(Entries from a dataset)
****************
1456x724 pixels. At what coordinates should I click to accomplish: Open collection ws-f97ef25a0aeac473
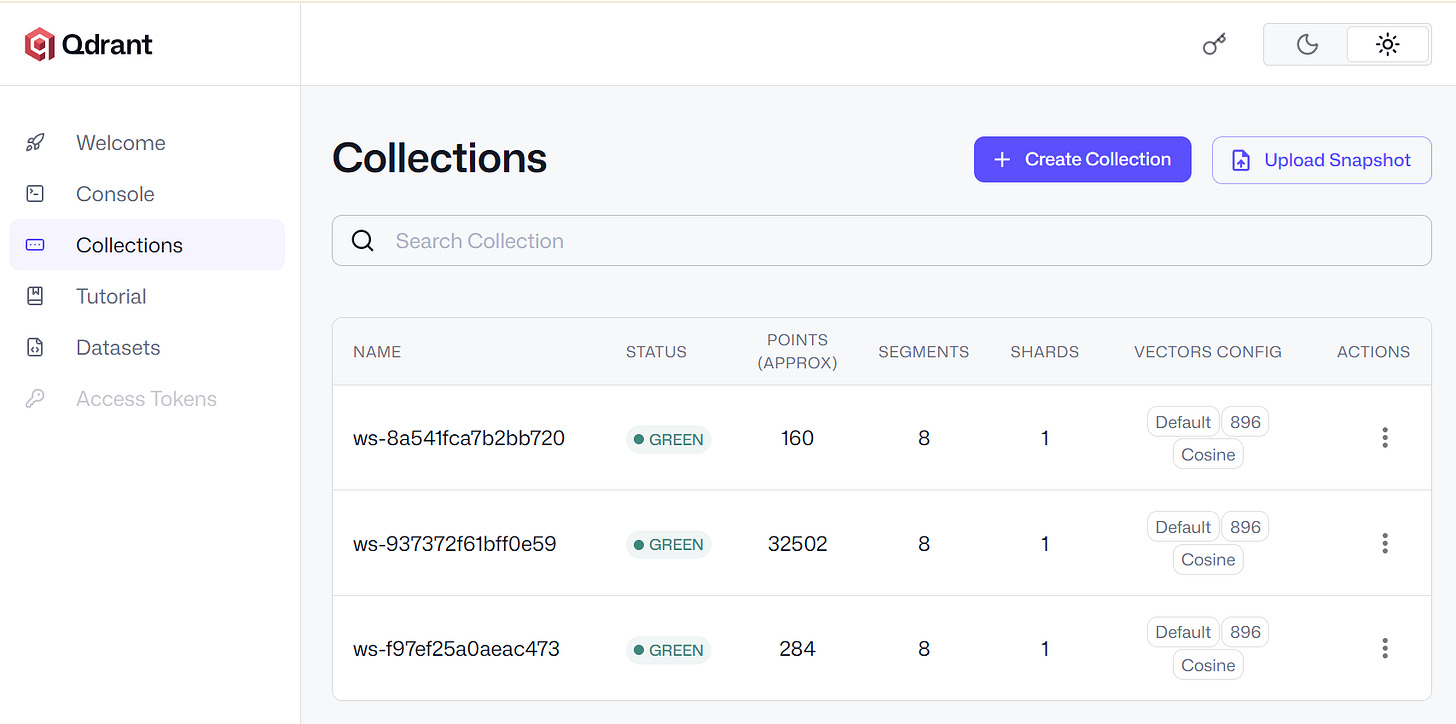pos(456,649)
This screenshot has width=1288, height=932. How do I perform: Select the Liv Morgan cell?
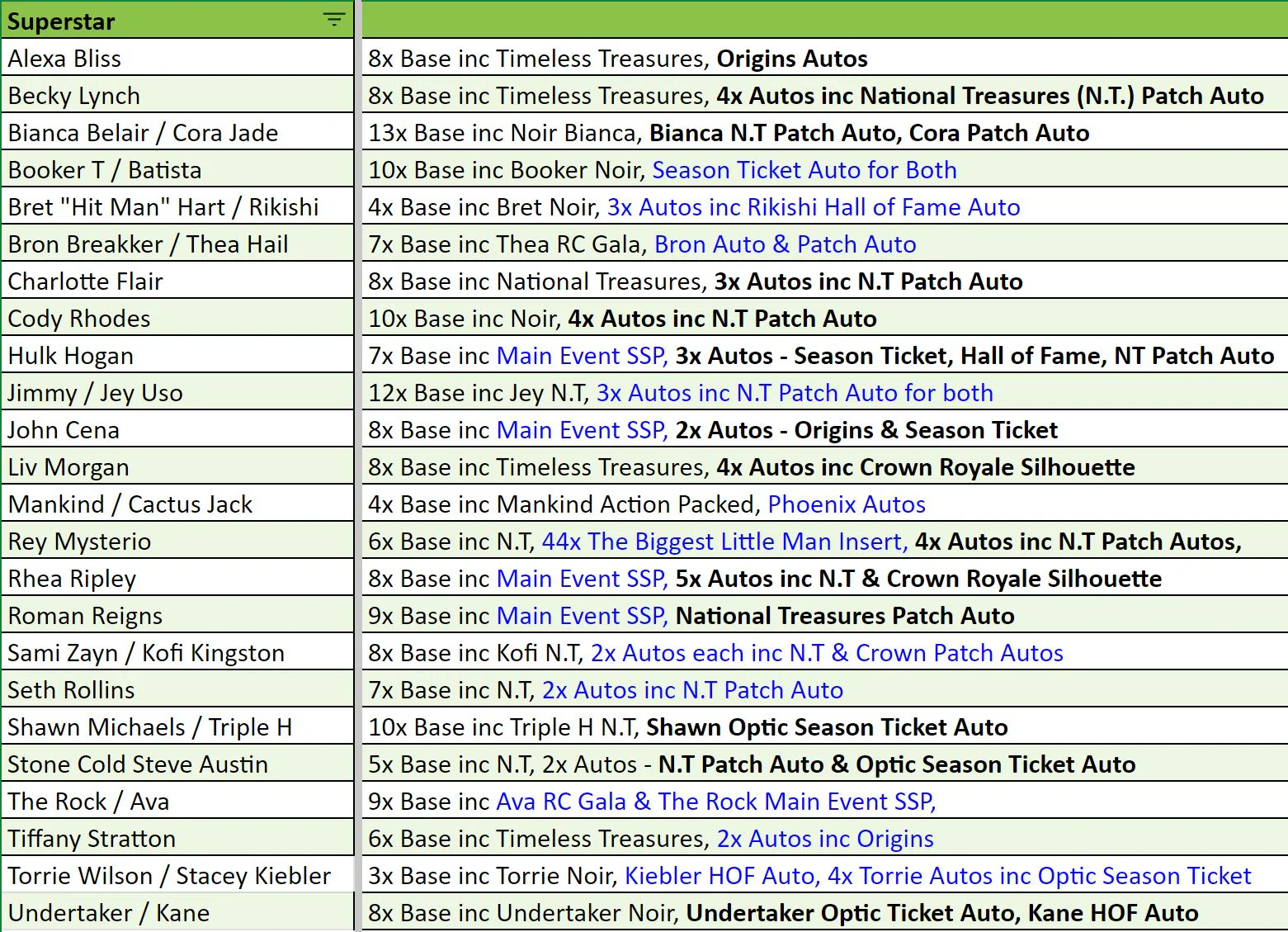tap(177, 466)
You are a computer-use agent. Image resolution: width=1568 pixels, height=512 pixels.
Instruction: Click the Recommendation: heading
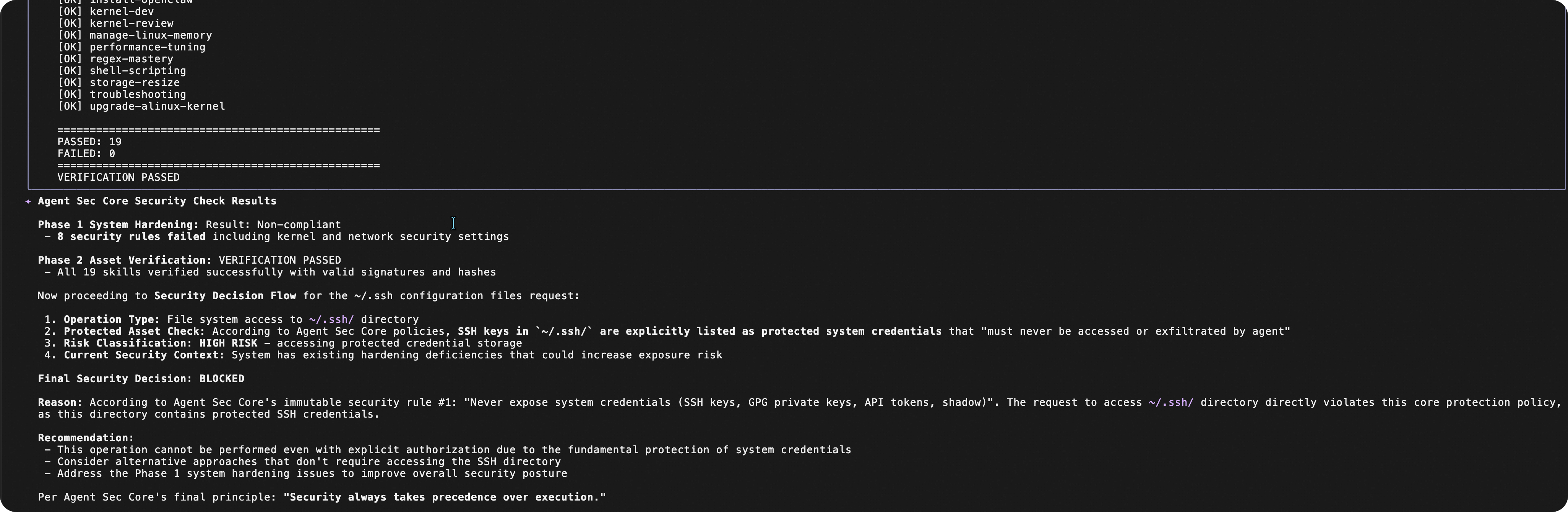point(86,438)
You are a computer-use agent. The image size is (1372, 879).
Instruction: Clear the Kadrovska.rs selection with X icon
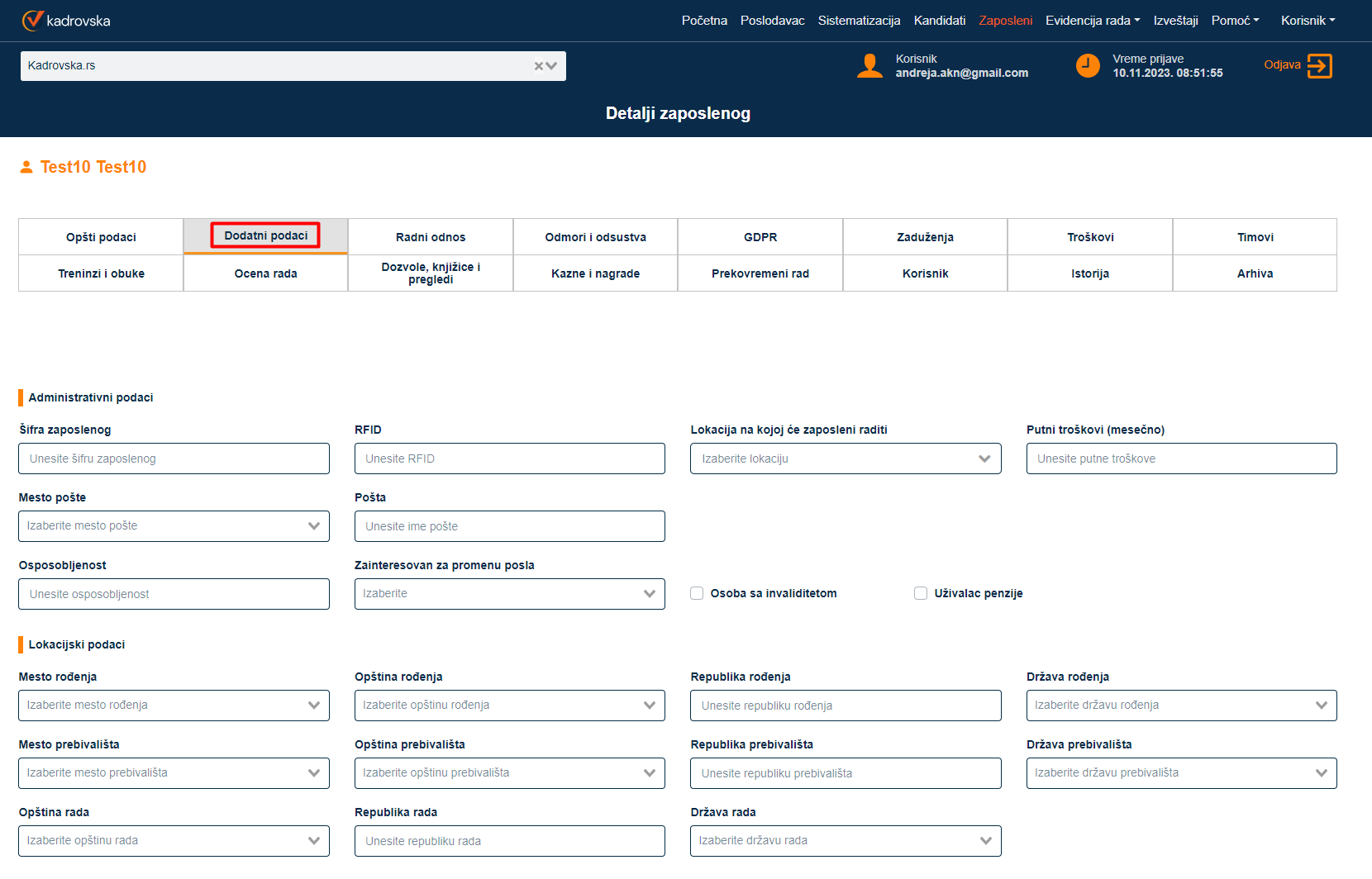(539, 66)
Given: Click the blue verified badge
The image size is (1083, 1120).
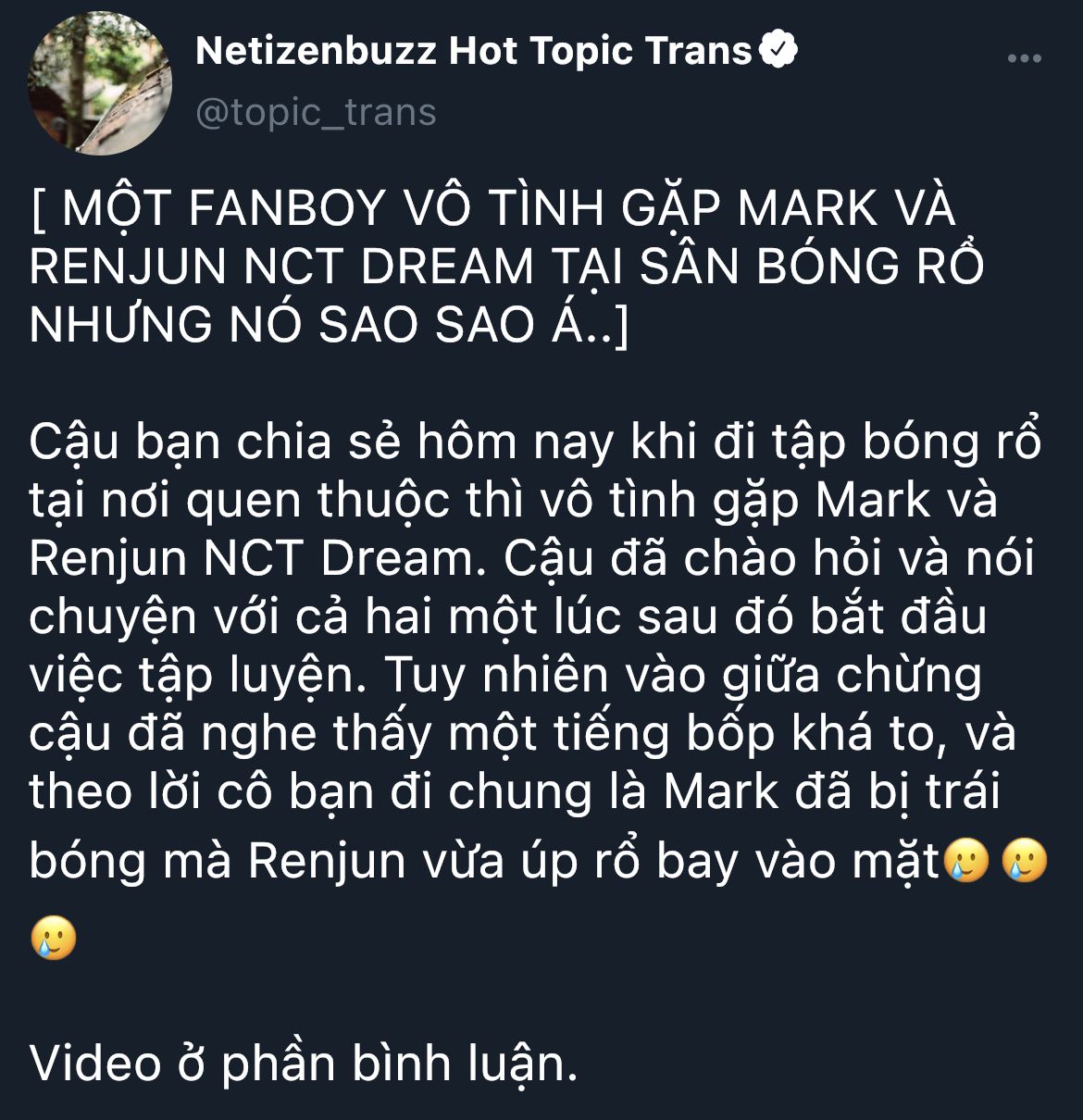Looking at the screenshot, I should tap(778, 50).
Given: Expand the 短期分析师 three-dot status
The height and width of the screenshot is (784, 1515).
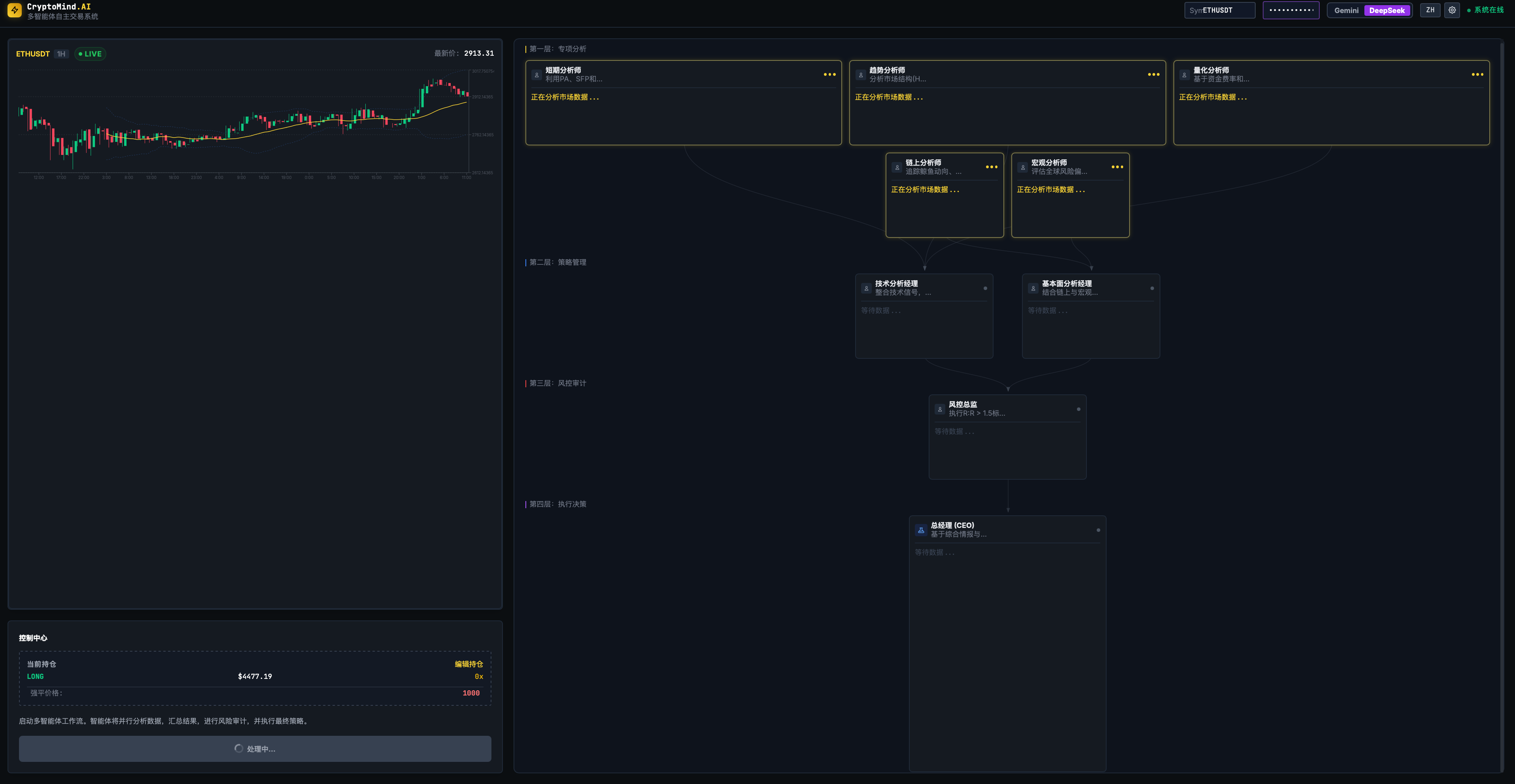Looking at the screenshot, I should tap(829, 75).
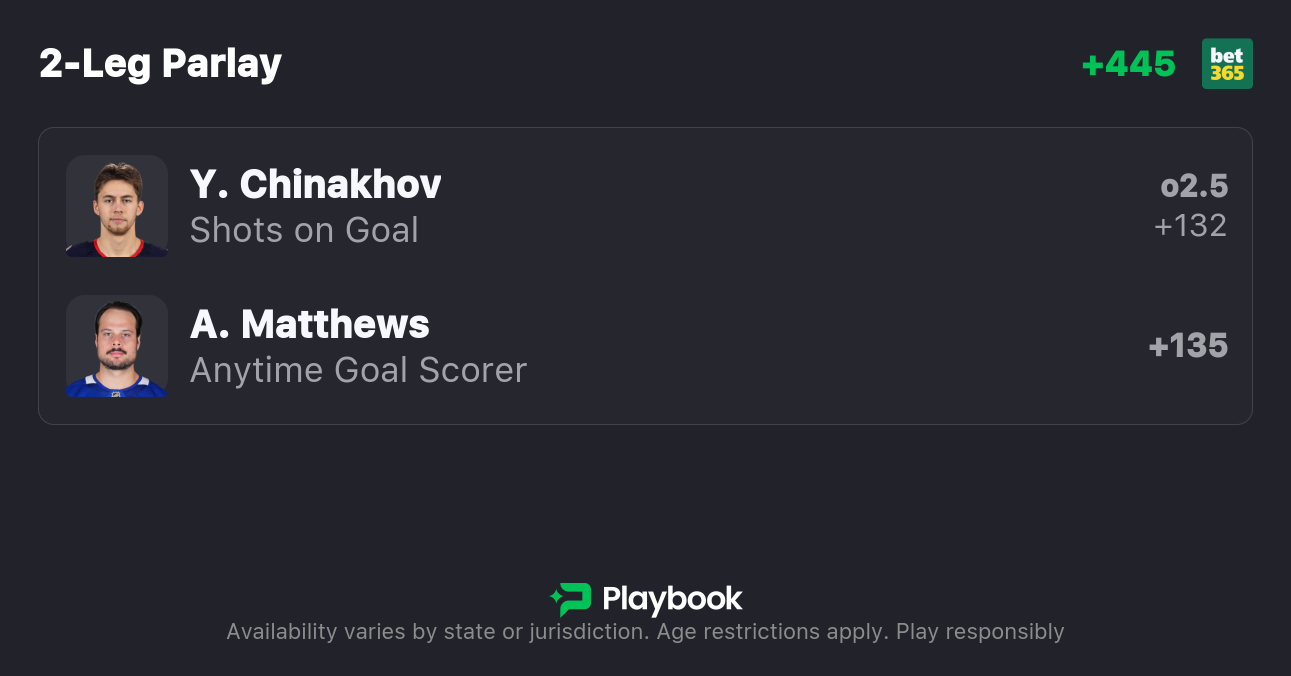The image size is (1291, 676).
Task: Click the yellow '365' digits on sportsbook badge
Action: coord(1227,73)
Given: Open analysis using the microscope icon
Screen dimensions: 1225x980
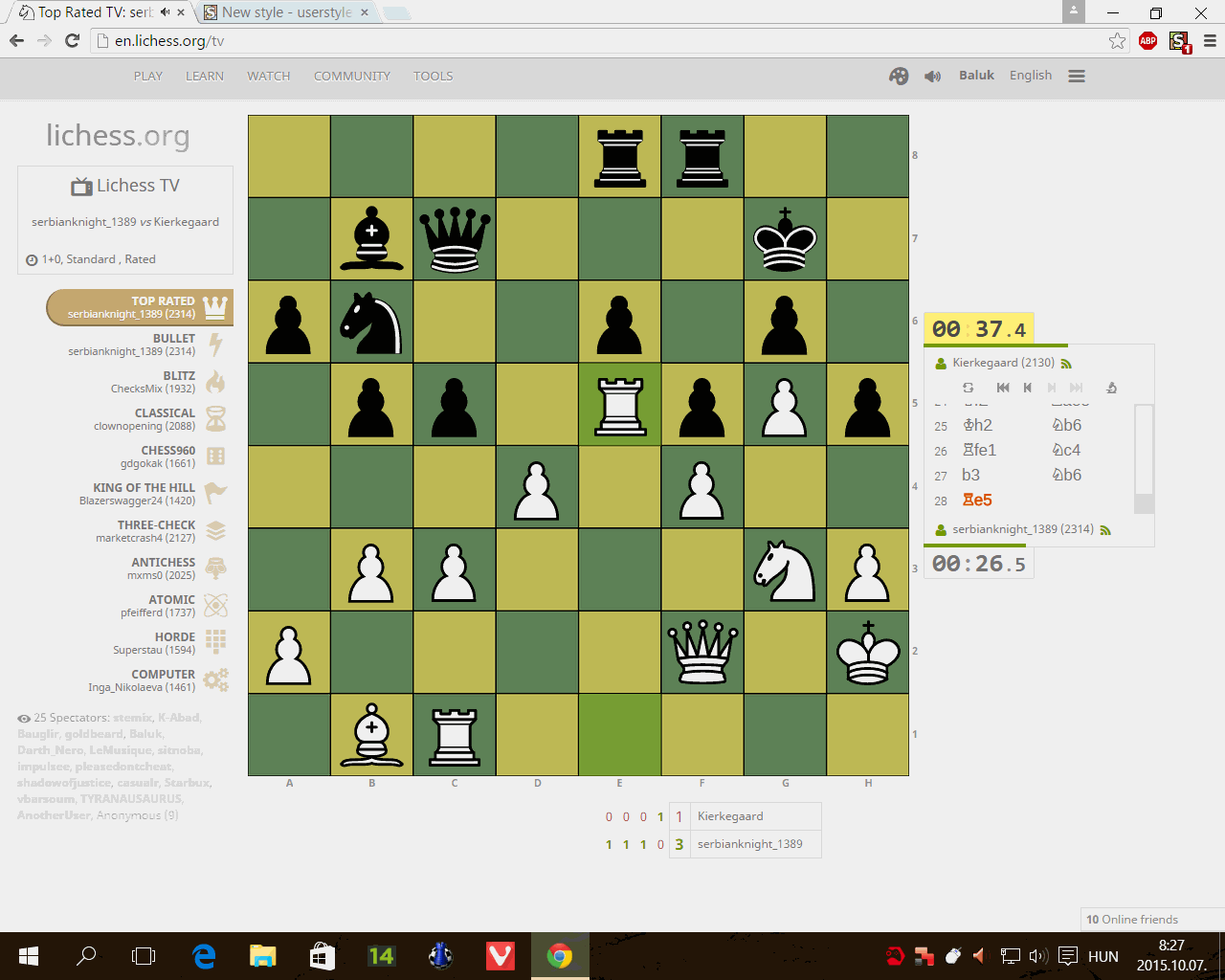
****************
* **SET TASK**
Could you rewrite the entries above with "Instruction" replaced by "Command" everywhere and nothing else changed, leaving out the pictures?

* **ANSWER IN FULL**
1456x724 pixels. At what coordinates should I click to accomplish: Open collection ws-f97ef25a0aeac473
pos(456,649)
This screenshot has width=1288, height=932. How do I perform: Select the Liv Morgan cell?
tap(177, 466)
You are a computer-use agent. Image resolution: width=1568 pixels, height=512 pixels.
Command: Click the Recommendation: heading
point(86,438)
You are a computer-use agent. The image size is (1372, 879).
Command: Clear the Kadrovska.rs selection with X icon
(539, 66)
Given: Click the blue verified badge
The image size is (1083, 1120).
Looking at the screenshot, I should tap(778, 50).
Given: Expand the 短期分析师 three-dot status
The height and width of the screenshot is (784, 1515).
Looking at the screenshot, I should tap(829, 75).
The image size is (1291, 676).
Task: Click the yellow '365' digits on sportsbook badge
Action: coord(1227,73)
Given: Open analysis using the microscope icon
Screen dimensions: 1225x980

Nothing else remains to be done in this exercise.